_Dataset excerpt:_
== == ==
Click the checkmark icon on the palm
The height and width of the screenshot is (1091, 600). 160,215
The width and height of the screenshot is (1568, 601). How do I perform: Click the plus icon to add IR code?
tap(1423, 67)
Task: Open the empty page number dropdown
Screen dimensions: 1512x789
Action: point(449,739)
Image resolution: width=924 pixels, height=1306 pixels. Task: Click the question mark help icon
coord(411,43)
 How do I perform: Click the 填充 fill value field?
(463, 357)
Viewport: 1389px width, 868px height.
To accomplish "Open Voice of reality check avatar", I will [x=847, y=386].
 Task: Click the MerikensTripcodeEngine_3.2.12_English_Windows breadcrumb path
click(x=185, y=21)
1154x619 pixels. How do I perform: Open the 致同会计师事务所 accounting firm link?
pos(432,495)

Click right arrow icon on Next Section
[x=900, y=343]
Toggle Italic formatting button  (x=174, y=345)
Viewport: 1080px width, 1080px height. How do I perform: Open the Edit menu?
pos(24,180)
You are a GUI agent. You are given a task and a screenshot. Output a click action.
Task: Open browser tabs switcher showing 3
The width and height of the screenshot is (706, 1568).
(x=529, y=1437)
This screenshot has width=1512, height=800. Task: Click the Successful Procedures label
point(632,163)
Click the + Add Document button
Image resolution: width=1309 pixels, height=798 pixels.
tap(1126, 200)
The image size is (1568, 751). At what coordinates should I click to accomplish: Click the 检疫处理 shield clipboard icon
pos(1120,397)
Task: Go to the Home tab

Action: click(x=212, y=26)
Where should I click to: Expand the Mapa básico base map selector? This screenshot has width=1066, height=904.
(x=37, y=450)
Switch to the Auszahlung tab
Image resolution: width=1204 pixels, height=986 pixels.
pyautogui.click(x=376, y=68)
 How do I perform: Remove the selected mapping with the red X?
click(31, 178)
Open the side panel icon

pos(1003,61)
== == ==
_Task to complete:_ Swap each "How do I perform" in the entries above for "How can I do" and leave everything else as it is.

_Result of the exercise:_
Click the checkmark icon on the palm
The height and width of the screenshot is (1091, 600). 160,215
The width and height of the screenshot is (1568, 601). How can I do: Click the plus icon to add IR code?
tap(1423, 67)
Task: Open the empty page number dropdown
Screen dimensions: 1512x789
Action: point(449,739)
Image resolution: width=924 pixels, height=1306 pixels. Task: Click the question mark help icon
coord(411,43)
 How can I do: Click the 填充 fill value field?
(463, 357)
Viewport: 1389px width, 868px height.
To accomplish "Open Voice of reality check avatar", I will [x=847, y=386].
 Task: Click the MerikensTripcodeEngine_3.2.12_English_Windows breadcrumb path
click(x=185, y=21)
1154x619 pixels. How can I do: Open the 致同会计师事务所 accounting firm link?
pos(432,495)

Click right arrow icon on Next Section
[x=900, y=343]
Toggle Italic formatting button  (x=174, y=345)
Viewport: 1080px width, 1080px height. How can I do: Open the Edit menu?
pos(24,180)
You are a GUI agent. You are given a task and a screenshot. Output a click action.
Task: Open browser tabs switcher showing 3
The width and height of the screenshot is (706, 1568).
(x=529, y=1437)
This screenshot has width=1512, height=800. Task: Click the Successful Procedures label
point(632,163)
Click the + Add Document button
Image resolution: width=1309 pixels, height=798 pixels.
tap(1126, 200)
The image size is (1568, 751). At what coordinates should I click to accomplish: Click the 检疫处理 shield clipboard icon
pos(1120,397)
Task: Go to the Home tab

Action: click(x=212, y=26)
Where should I click to: Expand the Mapa básico base map selector? This screenshot has width=1066, height=904.
(x=37, y=450)
Switch to the Auszahlung tab
Image resolution: width=1204 pixels, height=986 pixels.
pyautogui.click(x=376, y=68)
 How can I do: Remove the selected mapping with the red X?
click(31, 178)
Open the side panel icon

pos(1003,61)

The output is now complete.